Laporan wartawan Tribunnews.com, Fahmi Ramadhan
TRIBUNNEWS.COM, JAKARTA - Direktur Utama PT Refined Bangka Tin (RBT) Suparta mengaku sempat malas menjalin kerja sama penyewaan peralatan processing pelogaman bijih timah dengan PT Timah Tbk.
Alasannya, Suparta mengaku sebelum adanya kerja sama dengan PT Timah, dirinya sudah merasa tenteram dengan bisnis timah yang ia jalani melalui PT RBT.
Pernyataan tersebut Suparta ungkapkan saat membacakan nota pembelaan atau pleidoi pribadinya mengikapi tuntutan 14 tahun penjara dalam kasus korupsi tata niaga komoditas timah di Pengadilan Tipikor Jakarta, Rabu (18/12/2024).
"Tentang kerja sama dengan PT Timah, pada saat saya mendengar imbauan bantuan untuk kerja sama dengan PT Timah, hal pertama yang saya rasakan adalah sebenarnya saya malas Yang Mulia untuk membantu," ucap Suparta.
"Karena saya sudah cukup nyaman dengan bisnis timah yang saya jalani, bisnis saya sudah tenteram dan sudah tidak ada ambisi lagi," lanjut dia.

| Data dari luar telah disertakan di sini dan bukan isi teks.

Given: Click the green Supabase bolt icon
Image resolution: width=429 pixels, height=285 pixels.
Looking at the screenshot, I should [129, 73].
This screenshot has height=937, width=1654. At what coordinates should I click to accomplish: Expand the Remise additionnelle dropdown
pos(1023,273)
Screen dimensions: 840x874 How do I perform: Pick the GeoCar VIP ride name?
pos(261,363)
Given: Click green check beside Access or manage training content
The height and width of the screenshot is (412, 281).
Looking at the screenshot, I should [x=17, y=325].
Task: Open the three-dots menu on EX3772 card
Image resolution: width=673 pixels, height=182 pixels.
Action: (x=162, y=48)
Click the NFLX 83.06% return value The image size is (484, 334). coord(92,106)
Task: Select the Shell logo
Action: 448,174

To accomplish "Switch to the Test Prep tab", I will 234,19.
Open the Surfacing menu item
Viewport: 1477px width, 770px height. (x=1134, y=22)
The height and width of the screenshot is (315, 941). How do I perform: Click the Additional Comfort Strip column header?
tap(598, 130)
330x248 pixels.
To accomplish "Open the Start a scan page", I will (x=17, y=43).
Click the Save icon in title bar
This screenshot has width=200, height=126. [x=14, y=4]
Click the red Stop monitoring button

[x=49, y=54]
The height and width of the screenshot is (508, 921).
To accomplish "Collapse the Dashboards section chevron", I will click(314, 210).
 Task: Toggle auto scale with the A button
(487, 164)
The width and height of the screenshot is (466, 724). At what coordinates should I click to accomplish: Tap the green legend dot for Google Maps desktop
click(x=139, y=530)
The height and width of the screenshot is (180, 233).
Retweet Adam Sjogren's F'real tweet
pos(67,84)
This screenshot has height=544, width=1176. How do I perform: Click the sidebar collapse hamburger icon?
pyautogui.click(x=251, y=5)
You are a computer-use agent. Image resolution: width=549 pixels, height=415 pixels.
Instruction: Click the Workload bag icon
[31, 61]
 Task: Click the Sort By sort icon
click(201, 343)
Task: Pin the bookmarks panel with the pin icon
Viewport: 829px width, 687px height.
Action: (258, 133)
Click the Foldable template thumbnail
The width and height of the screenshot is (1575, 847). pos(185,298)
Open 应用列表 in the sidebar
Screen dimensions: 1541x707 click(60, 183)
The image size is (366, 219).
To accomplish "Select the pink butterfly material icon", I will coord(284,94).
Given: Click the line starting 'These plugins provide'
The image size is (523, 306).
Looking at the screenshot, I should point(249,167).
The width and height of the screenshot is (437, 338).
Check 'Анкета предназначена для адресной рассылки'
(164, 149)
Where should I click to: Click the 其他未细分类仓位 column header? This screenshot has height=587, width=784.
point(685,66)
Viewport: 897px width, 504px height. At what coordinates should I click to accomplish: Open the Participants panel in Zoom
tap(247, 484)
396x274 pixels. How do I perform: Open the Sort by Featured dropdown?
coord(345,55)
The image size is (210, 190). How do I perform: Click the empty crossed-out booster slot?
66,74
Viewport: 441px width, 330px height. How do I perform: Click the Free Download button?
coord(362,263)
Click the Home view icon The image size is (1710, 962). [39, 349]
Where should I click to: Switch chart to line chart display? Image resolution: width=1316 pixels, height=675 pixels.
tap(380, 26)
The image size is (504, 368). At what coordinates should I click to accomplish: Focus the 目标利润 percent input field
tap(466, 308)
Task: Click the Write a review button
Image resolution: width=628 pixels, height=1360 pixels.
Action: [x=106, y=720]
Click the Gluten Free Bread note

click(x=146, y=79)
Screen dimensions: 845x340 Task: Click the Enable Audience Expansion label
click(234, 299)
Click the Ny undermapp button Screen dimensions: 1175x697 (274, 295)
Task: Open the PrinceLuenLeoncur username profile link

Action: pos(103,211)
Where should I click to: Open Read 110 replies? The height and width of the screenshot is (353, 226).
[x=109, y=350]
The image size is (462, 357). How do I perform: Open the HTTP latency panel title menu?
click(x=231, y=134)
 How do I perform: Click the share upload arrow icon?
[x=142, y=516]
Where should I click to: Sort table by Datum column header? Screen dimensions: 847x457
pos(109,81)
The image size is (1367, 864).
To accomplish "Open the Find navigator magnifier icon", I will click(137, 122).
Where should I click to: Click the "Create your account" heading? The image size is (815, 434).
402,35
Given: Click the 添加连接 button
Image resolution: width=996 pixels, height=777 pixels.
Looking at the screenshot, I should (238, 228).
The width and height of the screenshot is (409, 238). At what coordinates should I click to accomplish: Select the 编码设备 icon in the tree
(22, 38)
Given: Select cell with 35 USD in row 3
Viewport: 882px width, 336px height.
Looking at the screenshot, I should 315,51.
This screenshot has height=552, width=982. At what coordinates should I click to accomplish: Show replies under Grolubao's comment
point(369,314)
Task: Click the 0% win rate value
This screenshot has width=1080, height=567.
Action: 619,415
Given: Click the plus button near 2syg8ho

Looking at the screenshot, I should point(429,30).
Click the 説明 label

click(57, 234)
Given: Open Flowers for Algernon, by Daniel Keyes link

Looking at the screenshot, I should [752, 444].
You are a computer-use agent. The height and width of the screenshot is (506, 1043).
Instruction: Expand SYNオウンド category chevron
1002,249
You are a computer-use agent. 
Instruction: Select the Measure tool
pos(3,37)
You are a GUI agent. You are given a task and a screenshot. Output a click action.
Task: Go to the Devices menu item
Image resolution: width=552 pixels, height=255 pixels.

Baca juga: Jaksa Sebut Helena Lim Sengaja Siapkan Rekening Tampung Dana Smelter Swasta Terkait Korupsi Timah
Selain itu, Suparta mengaku tidak perduli dengan apakah Indonesia mau beperan atau tidak di timah dunia.
Tak hanya itu, dia juga menjelaskan kalau pun Indonesia mau menjadi penghasil timah nomor satu di dunia, hal itu tidak berpengaruh langsung bagi kehidupan pribadinya.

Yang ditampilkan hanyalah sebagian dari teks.